YN: As we've said, he was appointed for other reasons than U Htin Kyaw. U Win Myint is younger. U Htin Kyaw's presidency was largely ceremonial, and U Win Myint seems more like a working president. This is encouraging. As he took office, we had good news about the economy. An IMF report said that Myanmar's macroeconomy, which declined in the initial years under the NLD government, has started to rebound and is likely to gain momentum in the coming years. This is good news. Usually, when there is a change of leadership, the economy responds in fear of possible political changes, for example, the exchange rate may increase as a result. But in our case, the change did not affect the market much, and it remains rather stable.

An event just ended as we recorded this Dateline Program.

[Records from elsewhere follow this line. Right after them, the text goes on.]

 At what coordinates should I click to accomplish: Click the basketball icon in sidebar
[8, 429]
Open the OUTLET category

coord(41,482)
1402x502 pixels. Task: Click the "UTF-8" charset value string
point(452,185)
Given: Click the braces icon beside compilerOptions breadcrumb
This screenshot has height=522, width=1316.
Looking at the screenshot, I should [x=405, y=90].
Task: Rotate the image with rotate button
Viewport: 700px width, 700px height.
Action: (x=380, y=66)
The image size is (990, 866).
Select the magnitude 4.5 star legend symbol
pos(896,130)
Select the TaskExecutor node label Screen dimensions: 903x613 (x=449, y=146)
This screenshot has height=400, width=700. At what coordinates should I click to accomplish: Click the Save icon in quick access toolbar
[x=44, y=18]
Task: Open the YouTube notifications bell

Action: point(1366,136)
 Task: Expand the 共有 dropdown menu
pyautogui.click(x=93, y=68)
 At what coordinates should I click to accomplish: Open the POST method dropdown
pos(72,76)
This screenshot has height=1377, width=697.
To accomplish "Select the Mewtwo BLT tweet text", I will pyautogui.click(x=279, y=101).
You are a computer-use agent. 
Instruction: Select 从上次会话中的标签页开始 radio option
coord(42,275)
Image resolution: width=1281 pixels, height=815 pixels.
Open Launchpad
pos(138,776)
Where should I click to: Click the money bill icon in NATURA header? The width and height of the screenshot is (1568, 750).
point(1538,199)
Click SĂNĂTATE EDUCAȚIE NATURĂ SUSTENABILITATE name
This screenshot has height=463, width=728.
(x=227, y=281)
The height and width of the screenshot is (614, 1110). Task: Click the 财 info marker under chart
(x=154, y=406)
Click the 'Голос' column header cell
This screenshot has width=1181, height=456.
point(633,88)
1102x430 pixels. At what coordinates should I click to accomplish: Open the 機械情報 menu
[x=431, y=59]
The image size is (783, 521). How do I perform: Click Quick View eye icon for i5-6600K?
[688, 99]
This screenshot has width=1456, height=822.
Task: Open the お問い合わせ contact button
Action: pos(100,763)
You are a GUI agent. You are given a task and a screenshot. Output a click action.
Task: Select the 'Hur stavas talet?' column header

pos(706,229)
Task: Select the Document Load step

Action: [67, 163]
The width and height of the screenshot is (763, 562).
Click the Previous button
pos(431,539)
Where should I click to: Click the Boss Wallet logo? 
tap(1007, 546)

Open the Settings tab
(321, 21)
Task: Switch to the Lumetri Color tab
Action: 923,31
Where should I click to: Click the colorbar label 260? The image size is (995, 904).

The Ayeyarwady Bank organized a home loan expo, which sold apartments in installments. That the bank provides mortgages shows that it is willing to assume risk in the hope of economic stability or even development in the future. As I've seen some businesses and projects implemented based on the future economic prospects of the country, we can say that these are good signs. If President U Win Myint can lead a lean and capable cabinet to realize the economic potential of the country, there will be very encouraging news not only for the NLD but also for the socio-economic status of the people.

KK: Thank you for your contributions!